Task description
With any pictures left out, restate word for word the lines in the listing below from the one holding "Task: Uncheck the 视频类 checkbox" through the last.

Extracted entries
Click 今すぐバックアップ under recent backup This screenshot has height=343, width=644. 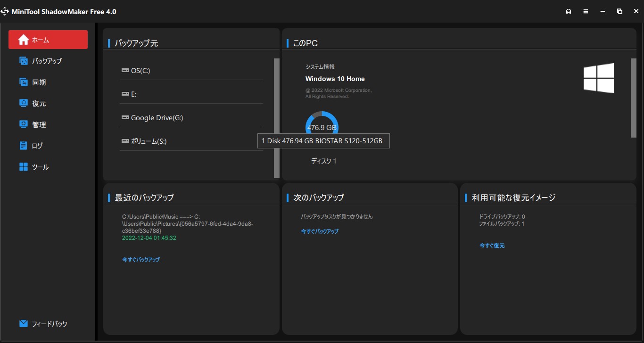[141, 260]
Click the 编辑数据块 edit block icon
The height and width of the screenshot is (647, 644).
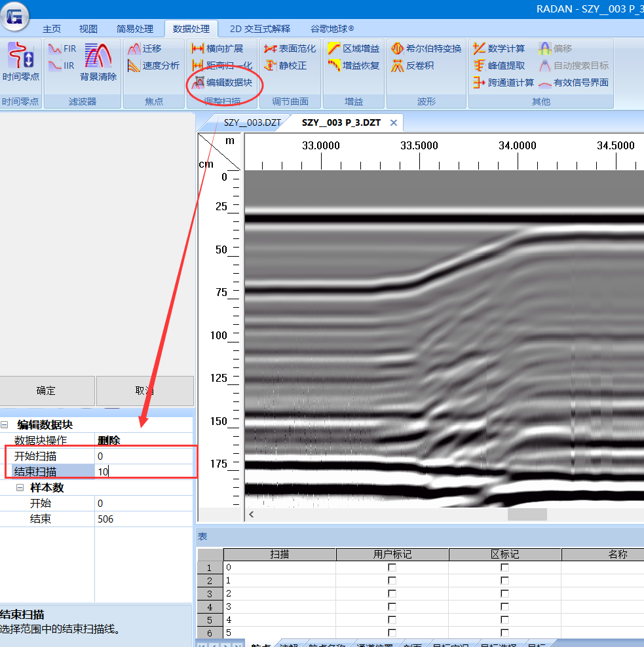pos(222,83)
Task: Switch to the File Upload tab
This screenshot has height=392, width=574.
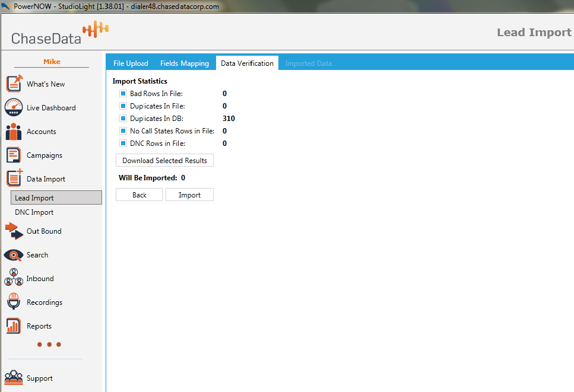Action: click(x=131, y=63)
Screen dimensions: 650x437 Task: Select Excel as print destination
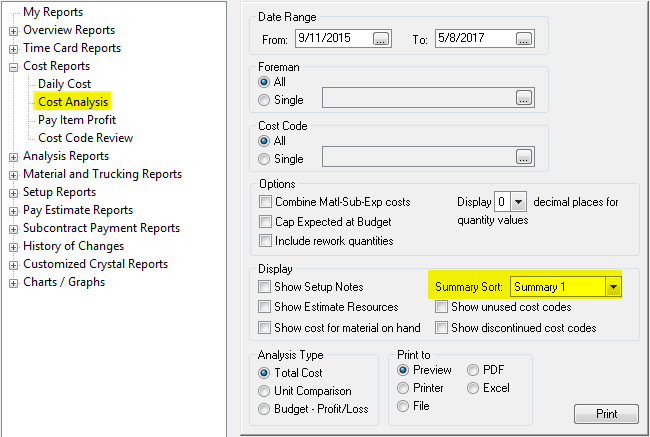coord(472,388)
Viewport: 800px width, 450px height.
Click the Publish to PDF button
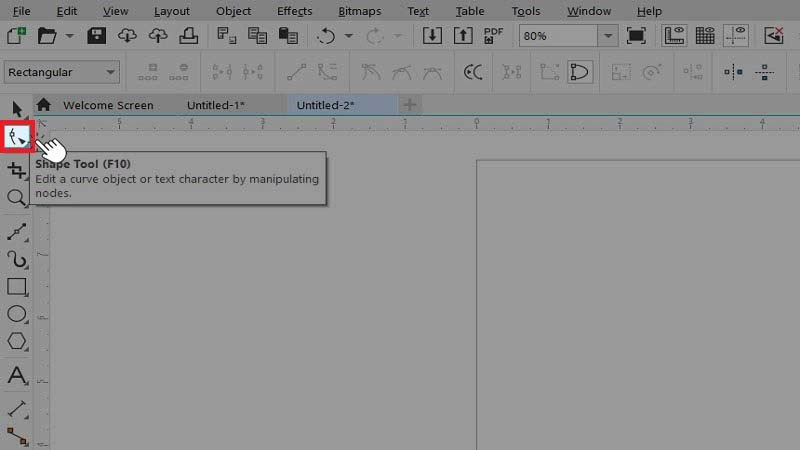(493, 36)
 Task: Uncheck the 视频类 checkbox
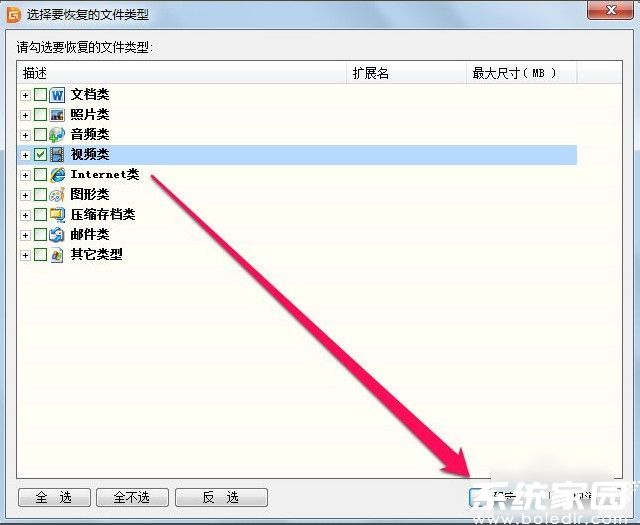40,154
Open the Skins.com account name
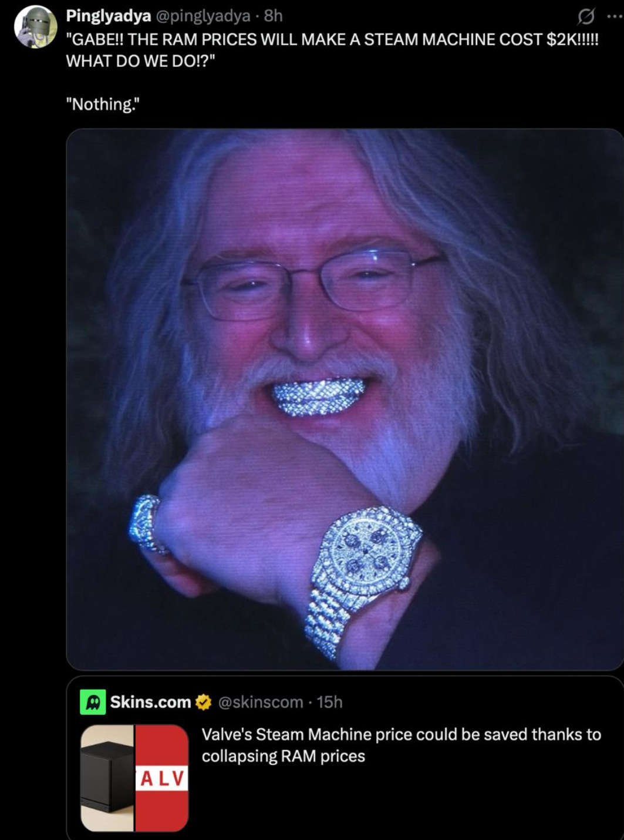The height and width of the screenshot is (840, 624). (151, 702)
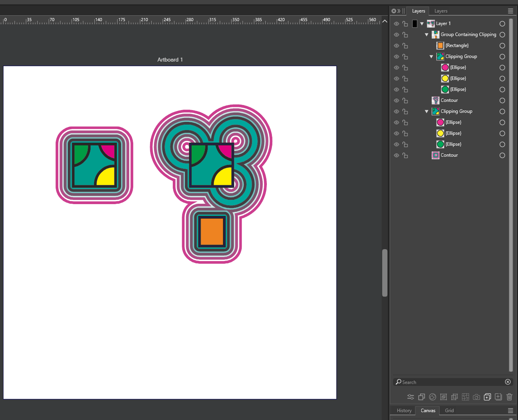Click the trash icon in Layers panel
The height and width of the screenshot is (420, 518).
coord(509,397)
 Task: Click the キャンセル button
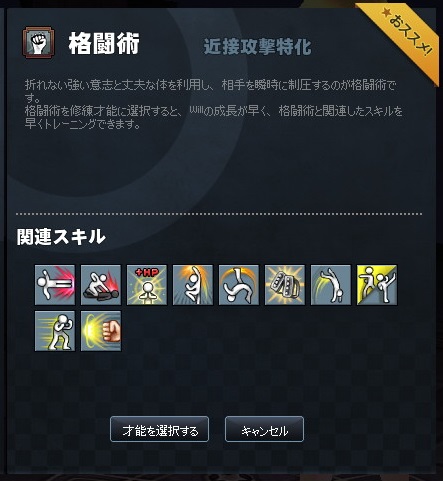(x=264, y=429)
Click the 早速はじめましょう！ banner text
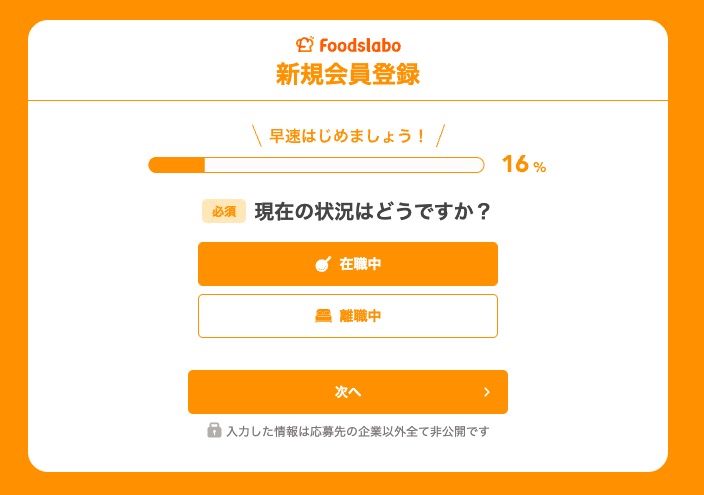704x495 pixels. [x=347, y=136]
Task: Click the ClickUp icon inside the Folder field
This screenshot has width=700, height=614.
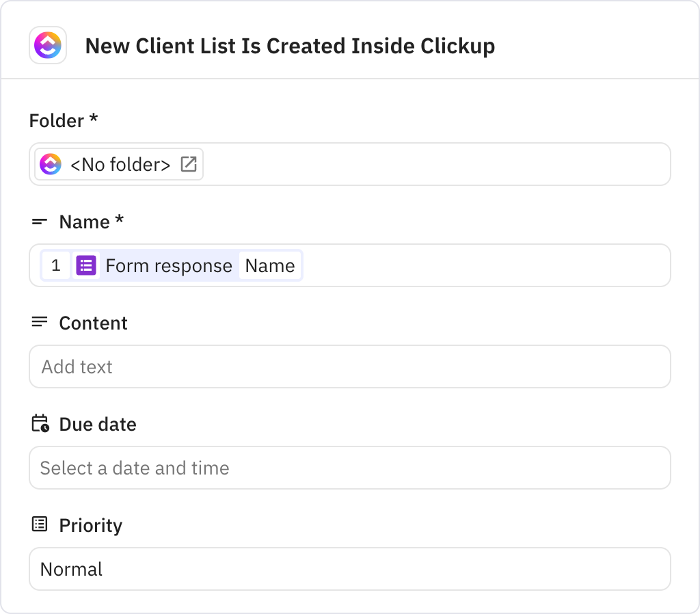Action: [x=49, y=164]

Response area
 Task: Uncheck the 视频类 checkbox
40,154
Open the Skins.com account name
The height and width of the screenshot is (840, 624). (151, 702)
Click the trash icon in Layers panel
The height and width of the screenshot is (420, 518).
coord(509,397)
 Task: Click the キャンセル button
(x=264, y=429)
Click the 早速はじめましょう！ banner text
704x495 pixels. [x=347, y=136]
Task: Click the ClickUp icon inside the Folder field
This screenshot has width=700, height=614.
Action: [x=49, y=164]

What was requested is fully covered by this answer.